▶ **Assignment**: Search the records for the word "header" and copy every line in which it occurs.

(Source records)
------------------------------------------------------------------------
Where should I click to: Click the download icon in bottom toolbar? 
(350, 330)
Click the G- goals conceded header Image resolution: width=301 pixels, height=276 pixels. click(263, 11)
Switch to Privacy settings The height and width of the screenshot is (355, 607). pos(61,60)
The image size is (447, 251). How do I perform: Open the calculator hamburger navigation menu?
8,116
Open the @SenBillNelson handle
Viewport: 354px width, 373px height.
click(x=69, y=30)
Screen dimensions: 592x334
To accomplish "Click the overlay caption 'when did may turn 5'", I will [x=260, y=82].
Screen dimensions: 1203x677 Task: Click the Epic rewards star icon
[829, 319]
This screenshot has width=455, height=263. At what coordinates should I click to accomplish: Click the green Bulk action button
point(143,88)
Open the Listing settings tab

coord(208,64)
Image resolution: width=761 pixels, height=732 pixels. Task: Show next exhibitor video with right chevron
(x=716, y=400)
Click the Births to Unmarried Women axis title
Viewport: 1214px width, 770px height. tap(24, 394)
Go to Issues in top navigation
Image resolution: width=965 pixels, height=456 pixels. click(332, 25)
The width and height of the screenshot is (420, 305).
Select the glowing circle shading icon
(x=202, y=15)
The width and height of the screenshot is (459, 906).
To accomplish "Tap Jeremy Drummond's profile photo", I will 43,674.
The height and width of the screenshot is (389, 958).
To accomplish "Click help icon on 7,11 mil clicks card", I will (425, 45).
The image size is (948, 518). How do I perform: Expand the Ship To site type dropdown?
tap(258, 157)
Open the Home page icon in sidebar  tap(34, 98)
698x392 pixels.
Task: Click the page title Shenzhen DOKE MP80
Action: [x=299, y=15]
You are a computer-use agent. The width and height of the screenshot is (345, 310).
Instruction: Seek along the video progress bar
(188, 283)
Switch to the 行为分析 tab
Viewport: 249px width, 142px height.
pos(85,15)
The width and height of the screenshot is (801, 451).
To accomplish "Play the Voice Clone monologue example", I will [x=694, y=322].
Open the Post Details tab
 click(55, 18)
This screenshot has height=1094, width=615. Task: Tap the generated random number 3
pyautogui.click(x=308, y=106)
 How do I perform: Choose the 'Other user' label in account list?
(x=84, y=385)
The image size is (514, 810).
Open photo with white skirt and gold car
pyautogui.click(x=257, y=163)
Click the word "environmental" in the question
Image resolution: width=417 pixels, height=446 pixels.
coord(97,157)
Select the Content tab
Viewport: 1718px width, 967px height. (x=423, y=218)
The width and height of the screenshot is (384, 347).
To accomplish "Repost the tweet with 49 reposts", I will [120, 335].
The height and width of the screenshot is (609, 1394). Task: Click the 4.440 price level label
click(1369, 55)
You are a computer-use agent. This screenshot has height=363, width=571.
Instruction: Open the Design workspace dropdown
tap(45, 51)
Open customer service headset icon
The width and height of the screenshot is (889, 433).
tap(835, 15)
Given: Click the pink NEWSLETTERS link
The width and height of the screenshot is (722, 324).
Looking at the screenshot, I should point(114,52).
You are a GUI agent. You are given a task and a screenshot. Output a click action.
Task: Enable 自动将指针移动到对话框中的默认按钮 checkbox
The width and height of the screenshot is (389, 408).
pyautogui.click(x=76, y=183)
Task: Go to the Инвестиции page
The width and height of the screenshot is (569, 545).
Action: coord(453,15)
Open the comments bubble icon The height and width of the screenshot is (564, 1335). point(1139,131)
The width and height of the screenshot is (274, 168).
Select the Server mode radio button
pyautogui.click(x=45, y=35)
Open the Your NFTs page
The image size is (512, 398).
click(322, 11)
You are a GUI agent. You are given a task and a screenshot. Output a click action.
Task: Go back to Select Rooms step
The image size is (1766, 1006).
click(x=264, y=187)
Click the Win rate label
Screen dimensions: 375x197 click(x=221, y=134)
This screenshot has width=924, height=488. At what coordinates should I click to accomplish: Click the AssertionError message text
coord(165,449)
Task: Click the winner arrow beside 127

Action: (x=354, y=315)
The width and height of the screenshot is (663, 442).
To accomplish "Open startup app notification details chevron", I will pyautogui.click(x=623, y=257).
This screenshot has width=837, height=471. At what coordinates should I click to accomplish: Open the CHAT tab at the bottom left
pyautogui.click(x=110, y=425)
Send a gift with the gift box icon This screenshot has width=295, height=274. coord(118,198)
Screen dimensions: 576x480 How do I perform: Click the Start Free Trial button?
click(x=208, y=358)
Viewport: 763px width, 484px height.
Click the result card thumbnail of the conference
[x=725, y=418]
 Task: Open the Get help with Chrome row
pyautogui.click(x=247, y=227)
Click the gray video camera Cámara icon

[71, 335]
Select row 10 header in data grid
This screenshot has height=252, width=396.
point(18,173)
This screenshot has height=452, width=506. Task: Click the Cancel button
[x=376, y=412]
------------------------------------------------------------------------
▶ **Your solution**:
Click the G- goals conceded header Image resolution: width=301 pixels, height=276 pixels. click(263, 11)
Select row 10 header in data grid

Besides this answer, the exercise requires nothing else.